As Energy Probe‘s Tom Adams put it in his submission, "These Orwellian statements reverse reality. The government has wiped out electricity retailers, who supported the wholesale market through hedging . . . The government has destroyed the independence and authority of the Ontario Energy Board . . . Viewed from a competition perspective, almost every action of the Ontario government since early 2000 has weakened the wholesale market."
Others were less biting, but the theme was the same. The Independent Market Operator, which runs the wholesale market, warned the government against extending the retail freeze to wholesale. Not only would such a freeze wreck price responsiveness, it created risks to the entire system. "Broadening the range of customers to whom fixed pricing is available could put at risk both the reliability of the system and the considerable investment [$1-billion] that has already been made into Ontario’s electricity market reform." It would also "jeopardize the province’s ability to attract new supply and enhance competition."
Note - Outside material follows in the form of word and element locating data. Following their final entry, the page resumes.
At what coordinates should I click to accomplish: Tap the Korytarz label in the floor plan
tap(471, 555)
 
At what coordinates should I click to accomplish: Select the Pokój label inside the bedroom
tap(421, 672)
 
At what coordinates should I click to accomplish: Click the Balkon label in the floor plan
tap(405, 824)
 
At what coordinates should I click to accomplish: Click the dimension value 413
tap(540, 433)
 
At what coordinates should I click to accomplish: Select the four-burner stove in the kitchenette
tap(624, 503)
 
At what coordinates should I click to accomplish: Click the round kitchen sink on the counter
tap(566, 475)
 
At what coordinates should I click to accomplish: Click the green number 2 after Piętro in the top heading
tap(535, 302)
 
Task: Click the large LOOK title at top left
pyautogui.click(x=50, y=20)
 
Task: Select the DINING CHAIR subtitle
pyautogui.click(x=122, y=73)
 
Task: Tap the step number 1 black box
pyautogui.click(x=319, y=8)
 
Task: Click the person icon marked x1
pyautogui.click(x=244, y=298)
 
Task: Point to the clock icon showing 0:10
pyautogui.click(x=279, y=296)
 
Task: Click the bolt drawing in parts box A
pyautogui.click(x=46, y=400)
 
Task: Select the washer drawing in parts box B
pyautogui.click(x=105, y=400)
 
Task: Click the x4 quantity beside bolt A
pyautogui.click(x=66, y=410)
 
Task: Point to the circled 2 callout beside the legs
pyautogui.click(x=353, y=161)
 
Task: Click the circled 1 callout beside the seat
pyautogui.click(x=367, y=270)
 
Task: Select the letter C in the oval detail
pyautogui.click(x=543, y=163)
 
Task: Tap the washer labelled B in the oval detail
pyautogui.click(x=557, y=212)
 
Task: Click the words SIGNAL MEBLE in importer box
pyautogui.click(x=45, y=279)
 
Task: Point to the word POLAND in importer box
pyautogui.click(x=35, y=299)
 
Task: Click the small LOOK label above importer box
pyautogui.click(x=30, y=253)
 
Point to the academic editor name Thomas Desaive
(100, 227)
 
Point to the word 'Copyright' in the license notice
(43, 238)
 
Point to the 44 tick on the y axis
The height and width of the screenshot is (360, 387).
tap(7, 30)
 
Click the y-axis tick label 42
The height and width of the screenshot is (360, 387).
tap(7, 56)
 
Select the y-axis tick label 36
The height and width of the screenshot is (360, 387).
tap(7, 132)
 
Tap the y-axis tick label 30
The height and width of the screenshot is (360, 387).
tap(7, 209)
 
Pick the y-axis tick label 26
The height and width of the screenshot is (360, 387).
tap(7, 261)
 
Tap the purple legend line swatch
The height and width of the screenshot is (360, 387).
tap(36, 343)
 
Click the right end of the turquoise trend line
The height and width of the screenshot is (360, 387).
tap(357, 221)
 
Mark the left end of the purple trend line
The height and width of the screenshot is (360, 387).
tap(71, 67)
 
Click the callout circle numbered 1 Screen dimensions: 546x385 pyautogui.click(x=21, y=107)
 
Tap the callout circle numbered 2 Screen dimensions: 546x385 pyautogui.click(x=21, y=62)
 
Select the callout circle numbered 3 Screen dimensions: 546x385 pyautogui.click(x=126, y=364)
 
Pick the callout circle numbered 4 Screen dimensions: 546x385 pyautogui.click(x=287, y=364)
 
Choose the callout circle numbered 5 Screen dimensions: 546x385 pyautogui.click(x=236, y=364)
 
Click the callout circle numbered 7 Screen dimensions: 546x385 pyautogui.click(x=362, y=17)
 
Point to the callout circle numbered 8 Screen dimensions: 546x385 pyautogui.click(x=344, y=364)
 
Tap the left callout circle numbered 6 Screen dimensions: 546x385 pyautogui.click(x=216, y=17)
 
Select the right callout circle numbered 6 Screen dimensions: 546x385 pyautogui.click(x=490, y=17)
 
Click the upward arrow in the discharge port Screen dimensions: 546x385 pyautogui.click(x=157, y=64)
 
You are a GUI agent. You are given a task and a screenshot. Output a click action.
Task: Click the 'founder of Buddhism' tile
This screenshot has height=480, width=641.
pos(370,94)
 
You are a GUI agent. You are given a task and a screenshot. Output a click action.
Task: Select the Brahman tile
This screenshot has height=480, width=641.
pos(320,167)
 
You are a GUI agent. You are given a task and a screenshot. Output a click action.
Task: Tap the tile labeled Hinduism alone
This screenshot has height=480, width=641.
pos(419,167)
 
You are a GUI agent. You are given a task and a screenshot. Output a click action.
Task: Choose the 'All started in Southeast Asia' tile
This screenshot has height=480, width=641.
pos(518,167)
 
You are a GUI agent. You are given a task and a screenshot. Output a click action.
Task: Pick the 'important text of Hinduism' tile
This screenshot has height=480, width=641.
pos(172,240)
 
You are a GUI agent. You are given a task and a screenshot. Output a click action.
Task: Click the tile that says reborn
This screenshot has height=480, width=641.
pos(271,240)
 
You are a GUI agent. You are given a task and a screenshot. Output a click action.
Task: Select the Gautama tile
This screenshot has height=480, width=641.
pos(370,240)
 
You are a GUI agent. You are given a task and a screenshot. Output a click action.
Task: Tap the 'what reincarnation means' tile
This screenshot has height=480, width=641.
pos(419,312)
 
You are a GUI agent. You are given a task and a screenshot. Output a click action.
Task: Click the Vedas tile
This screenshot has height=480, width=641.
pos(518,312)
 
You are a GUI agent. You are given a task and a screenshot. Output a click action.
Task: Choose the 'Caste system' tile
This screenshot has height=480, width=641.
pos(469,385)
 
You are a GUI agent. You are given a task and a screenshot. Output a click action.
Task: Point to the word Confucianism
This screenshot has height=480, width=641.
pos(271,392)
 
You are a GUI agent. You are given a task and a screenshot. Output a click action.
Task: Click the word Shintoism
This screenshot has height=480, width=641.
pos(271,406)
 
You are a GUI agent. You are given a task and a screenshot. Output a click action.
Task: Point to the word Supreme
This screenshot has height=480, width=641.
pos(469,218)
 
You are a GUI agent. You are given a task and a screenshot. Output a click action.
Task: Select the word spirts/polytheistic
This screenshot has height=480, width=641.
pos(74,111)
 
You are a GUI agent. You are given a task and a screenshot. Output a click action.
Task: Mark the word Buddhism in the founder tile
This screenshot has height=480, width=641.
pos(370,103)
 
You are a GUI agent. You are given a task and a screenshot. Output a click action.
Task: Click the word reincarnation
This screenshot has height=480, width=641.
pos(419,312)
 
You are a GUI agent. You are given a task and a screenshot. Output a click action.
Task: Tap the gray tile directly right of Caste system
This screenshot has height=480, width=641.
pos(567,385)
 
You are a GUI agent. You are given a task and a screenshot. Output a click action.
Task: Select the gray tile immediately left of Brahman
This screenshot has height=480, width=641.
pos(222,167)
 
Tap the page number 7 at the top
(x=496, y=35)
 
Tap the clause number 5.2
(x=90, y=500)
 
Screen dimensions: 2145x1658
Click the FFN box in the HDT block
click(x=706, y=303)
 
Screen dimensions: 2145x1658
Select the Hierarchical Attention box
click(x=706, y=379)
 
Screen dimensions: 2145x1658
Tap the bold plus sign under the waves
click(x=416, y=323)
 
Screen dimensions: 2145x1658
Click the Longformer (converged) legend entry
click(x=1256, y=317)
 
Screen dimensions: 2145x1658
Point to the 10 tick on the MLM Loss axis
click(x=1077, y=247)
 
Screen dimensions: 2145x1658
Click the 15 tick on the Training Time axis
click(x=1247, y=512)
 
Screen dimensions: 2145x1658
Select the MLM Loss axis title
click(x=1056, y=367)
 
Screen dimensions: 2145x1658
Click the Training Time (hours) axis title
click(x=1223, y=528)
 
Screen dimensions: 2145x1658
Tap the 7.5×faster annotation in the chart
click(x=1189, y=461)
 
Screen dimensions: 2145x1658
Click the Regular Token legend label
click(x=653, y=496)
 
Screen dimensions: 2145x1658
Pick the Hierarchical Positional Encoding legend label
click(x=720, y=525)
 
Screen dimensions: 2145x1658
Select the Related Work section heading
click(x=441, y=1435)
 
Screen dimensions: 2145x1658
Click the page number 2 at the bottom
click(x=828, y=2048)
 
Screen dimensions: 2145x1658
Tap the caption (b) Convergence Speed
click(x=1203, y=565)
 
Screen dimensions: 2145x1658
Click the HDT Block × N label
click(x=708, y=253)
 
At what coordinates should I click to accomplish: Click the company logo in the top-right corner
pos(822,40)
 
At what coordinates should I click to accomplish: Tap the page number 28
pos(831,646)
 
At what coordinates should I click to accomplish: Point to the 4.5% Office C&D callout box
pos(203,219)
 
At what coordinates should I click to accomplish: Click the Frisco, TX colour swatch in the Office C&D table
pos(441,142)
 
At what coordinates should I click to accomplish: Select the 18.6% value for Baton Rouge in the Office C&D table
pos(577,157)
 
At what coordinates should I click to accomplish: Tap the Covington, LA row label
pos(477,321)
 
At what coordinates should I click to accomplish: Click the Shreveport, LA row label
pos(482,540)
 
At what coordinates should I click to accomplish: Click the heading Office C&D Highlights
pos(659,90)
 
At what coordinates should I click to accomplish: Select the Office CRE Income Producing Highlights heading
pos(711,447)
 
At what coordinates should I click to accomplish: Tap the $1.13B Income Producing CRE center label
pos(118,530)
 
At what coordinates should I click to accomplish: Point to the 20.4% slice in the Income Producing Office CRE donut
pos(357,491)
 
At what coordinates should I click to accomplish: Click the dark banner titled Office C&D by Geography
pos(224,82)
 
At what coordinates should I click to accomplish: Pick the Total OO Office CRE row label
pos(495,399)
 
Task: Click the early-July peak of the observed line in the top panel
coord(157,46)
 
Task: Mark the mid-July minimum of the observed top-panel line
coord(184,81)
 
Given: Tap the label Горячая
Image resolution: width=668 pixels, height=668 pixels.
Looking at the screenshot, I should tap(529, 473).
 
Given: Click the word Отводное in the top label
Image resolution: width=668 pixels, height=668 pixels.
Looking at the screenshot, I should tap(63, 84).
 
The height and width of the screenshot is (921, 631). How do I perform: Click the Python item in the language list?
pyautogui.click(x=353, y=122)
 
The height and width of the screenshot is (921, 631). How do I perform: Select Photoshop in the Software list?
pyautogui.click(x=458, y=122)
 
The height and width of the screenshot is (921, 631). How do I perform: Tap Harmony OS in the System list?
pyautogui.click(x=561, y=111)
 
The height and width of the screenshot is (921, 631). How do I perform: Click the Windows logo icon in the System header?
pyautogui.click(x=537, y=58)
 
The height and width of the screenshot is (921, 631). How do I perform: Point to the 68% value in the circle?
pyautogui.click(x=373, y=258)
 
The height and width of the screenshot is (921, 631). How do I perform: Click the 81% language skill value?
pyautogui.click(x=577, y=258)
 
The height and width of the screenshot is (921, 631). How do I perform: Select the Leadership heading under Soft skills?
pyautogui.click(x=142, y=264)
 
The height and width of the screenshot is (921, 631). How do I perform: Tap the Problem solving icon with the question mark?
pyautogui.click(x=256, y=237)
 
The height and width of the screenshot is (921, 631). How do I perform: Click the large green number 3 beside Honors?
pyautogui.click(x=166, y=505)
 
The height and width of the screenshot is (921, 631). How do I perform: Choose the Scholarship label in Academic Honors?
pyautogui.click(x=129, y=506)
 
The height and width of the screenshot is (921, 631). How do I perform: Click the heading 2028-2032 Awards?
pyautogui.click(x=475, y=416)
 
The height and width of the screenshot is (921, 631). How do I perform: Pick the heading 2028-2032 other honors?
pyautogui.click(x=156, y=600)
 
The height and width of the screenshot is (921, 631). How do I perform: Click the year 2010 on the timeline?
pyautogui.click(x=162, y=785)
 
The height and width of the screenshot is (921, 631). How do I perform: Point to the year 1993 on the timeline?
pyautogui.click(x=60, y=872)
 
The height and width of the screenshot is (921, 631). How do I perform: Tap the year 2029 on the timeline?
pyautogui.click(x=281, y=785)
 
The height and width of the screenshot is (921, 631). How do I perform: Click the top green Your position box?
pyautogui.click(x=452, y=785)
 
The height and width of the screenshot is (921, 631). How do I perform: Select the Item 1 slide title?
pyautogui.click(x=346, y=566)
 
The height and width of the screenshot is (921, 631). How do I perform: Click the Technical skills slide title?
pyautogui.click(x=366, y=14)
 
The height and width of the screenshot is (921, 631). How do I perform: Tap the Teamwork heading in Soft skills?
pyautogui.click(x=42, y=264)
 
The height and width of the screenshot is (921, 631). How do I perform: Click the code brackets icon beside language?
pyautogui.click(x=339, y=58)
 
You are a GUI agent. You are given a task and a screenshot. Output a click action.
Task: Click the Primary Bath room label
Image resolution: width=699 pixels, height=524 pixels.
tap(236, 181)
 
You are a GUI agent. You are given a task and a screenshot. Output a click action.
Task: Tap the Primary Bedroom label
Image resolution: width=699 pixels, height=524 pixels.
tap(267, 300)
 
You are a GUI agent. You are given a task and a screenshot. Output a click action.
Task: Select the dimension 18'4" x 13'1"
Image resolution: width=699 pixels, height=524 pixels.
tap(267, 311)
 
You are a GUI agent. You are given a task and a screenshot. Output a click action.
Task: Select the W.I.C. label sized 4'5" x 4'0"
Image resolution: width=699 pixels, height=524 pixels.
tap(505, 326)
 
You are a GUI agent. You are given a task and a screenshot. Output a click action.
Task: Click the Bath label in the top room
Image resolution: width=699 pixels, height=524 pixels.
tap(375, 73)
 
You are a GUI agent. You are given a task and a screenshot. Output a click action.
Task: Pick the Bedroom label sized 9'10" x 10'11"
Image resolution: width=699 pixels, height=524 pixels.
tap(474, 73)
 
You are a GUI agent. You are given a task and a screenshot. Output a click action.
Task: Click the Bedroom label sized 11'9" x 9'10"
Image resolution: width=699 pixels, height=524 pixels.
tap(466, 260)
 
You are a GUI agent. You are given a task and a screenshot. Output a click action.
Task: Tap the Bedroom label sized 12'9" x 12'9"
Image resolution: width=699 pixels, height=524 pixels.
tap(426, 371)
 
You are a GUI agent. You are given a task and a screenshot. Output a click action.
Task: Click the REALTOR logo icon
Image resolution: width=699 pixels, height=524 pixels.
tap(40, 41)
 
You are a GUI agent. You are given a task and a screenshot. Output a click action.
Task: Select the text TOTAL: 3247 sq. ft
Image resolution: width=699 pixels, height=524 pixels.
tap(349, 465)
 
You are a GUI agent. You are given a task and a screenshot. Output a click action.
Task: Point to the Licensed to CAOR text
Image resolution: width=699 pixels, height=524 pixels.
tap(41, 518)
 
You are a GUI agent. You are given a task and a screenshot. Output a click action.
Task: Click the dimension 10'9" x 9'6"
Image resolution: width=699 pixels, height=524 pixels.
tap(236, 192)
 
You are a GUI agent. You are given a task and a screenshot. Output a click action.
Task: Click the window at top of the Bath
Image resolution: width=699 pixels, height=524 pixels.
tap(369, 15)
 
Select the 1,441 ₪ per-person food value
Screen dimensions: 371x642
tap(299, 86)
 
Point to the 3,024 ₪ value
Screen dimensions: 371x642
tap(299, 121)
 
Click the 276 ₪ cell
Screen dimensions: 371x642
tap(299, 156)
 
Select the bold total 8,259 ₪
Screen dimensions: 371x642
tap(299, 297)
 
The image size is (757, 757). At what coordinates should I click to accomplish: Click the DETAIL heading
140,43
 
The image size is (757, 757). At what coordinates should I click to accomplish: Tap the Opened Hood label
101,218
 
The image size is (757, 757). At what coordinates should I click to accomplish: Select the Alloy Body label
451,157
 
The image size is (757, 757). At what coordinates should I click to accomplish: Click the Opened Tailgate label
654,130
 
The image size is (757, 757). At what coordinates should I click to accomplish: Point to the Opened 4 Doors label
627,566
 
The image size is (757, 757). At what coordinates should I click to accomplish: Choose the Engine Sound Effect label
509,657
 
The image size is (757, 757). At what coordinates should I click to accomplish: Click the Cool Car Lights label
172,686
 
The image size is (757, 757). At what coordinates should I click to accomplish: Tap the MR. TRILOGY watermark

The IMO says it has already accounted for $445-million in refunds to Ontario consumers via $75 cheques to compensate for the wholesale-retail gap over the past year. More unspecified payments are due. One estimate puts the additional payouts at $200-million; that would bring the total to $645-million. The long-run solution, says the IMO, is to begin planning now to bring retail customers into the market through new metering systems and market pricing.
The IMO gently raises the problem of Ontario Power Generation, the near-monopoly generating giant that controls most of the electricity supply. "The dominant market position of OPG should be addressed," it says.
Some of Ontario’s major corporate power users have a bigger idea. The Association of Major Power Consumers of Ontario (AMPCO) said the .. government-owned corporation should be broken up and privatized. If the Eves government won’t do that, at least it could chop OPG up into five or six subsidiaries that would compete among each other on the market.
The main message from the major briefs was simple: You’ve made a mess of the province’s electricity market, don’t ruin it completely by closing down the wholesale market. It’s the last link to reality.